(Beginning of Supplied information)

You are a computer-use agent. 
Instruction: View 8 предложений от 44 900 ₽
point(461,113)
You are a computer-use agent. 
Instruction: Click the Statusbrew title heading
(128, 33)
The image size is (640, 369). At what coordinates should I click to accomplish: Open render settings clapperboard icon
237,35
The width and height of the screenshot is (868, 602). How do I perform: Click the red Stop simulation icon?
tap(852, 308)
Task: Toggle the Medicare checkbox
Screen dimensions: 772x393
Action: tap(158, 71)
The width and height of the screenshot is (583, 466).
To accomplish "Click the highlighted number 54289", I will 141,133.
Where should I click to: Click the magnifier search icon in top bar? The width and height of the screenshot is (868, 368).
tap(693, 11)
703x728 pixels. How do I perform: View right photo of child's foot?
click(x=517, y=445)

(End of Supplied information)
(Beginning of Supplied information)

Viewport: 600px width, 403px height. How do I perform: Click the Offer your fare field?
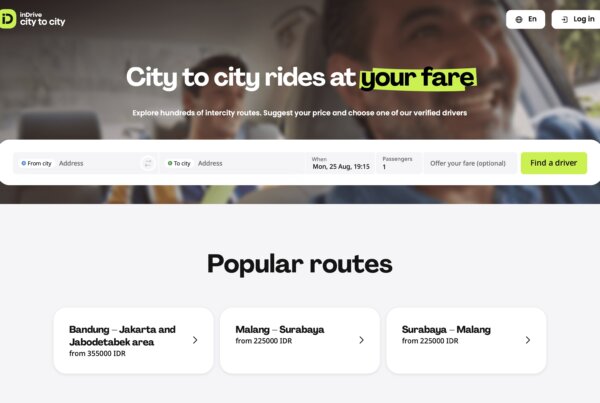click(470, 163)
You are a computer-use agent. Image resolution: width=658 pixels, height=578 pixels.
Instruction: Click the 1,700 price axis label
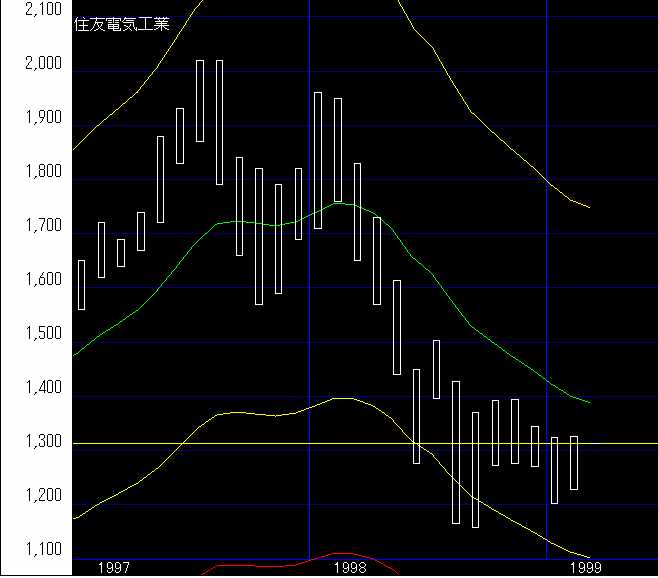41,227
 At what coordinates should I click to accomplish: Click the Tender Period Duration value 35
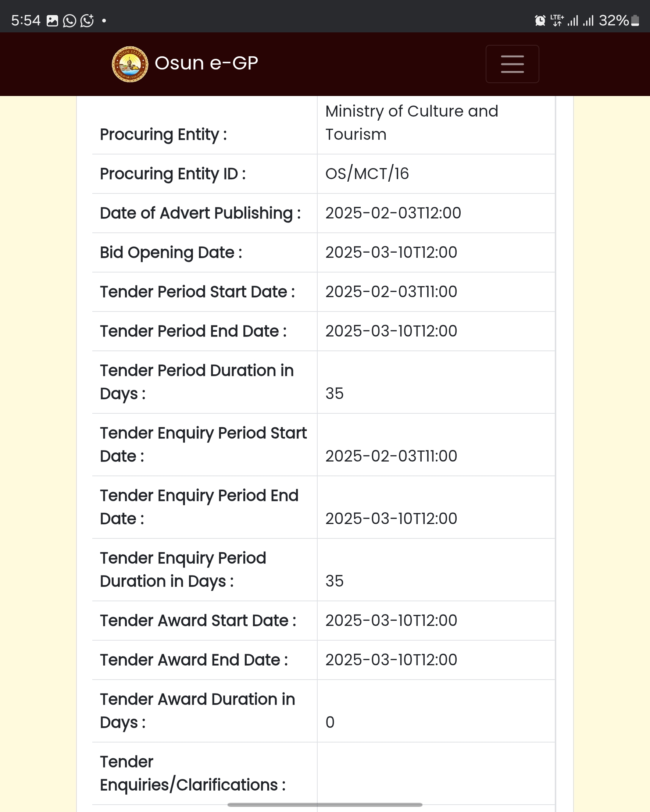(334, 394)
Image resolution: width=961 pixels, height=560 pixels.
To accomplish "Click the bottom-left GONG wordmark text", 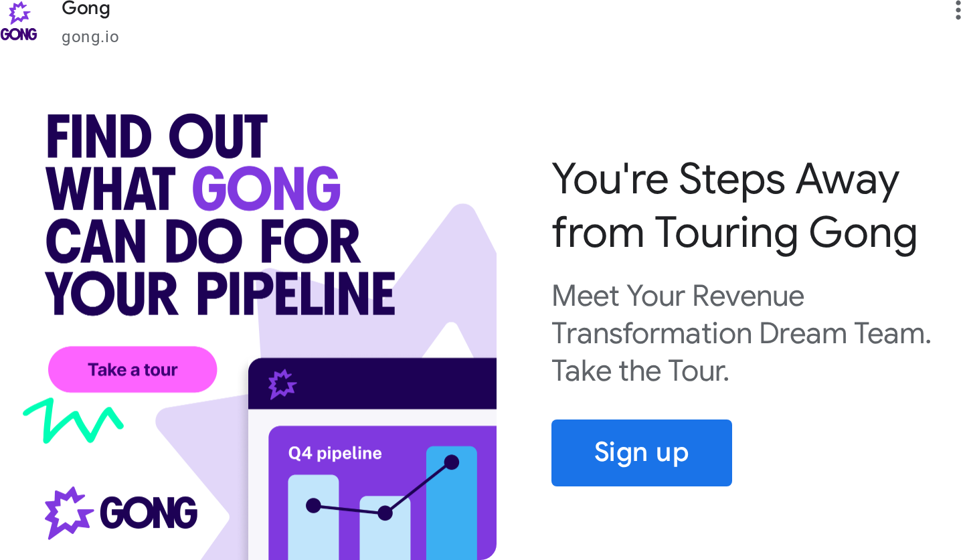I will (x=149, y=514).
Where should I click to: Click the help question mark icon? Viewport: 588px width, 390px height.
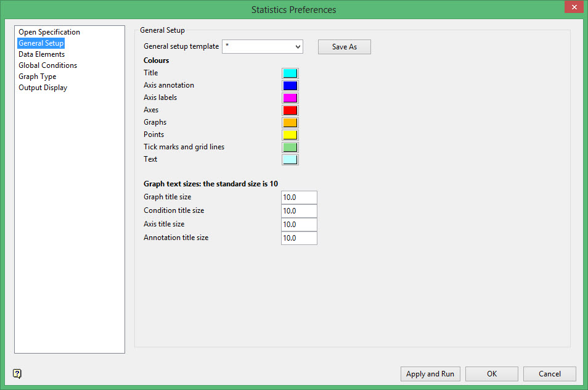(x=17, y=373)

(End of Supplied information)
(Beginning of Supplied information)

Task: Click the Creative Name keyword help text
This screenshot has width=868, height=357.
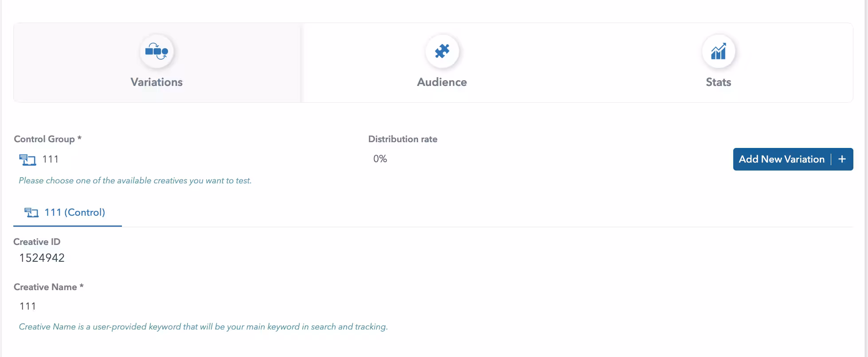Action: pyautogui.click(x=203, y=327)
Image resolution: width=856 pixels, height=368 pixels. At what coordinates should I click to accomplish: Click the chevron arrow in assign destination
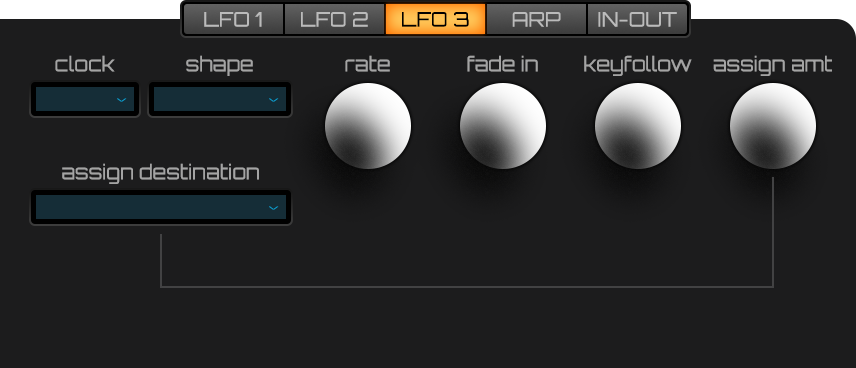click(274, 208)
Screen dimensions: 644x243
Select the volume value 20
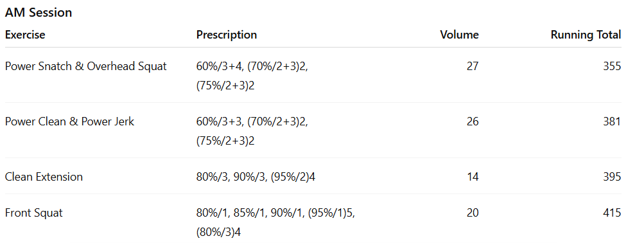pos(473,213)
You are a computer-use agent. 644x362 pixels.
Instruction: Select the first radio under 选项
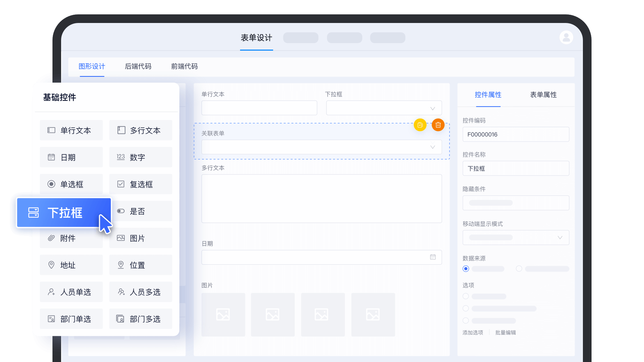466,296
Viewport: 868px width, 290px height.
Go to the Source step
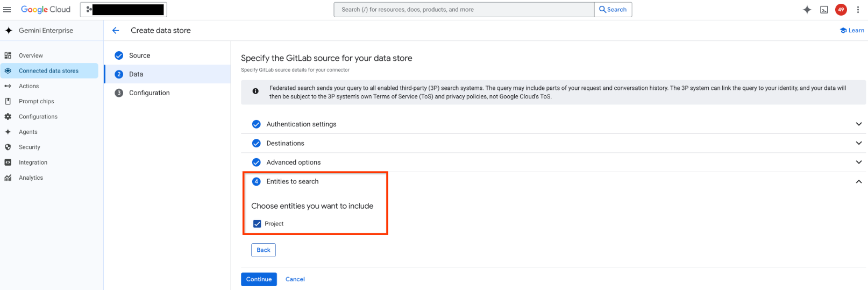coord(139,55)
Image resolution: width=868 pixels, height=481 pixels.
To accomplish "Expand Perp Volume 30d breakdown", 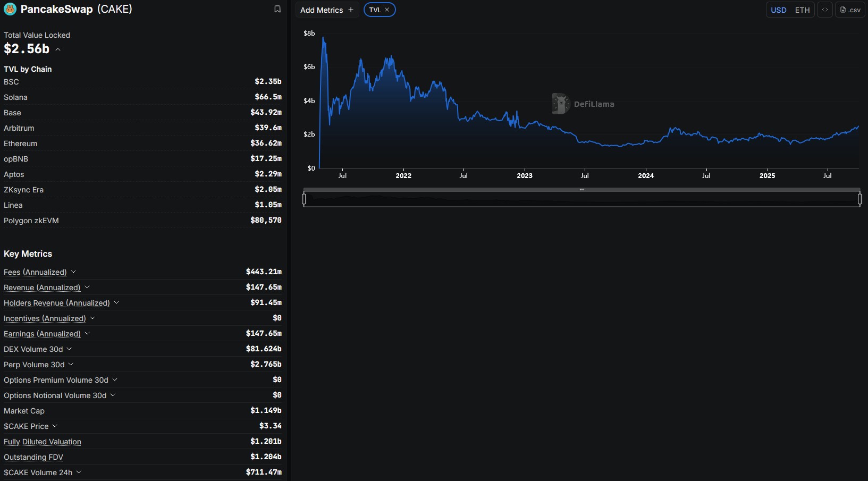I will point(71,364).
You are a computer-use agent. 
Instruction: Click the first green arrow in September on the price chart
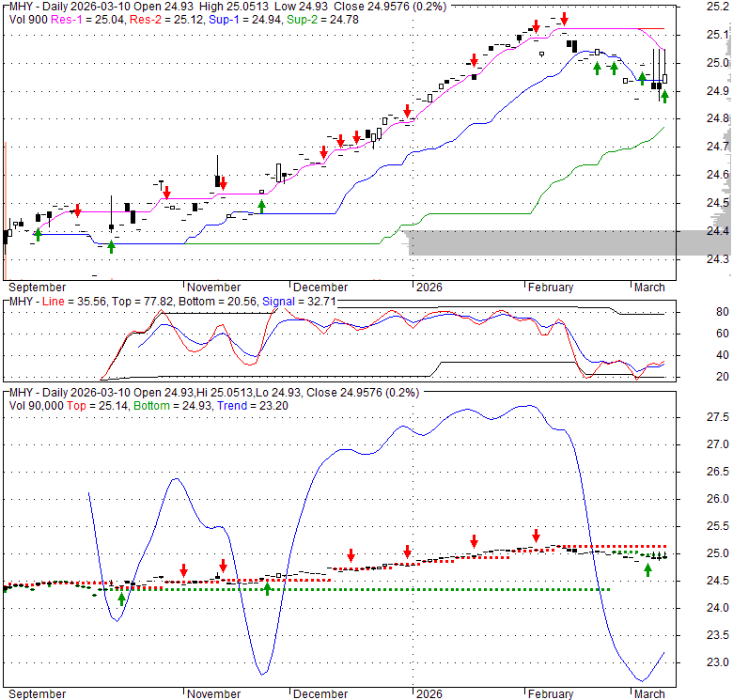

(End of Supplied information)

#### To do:
Each line above with the string "Task" in it should be located and copied.

#### Response below:
Task: Toggle the Medicare checkbox
Task: Click the Creative Name keyword help text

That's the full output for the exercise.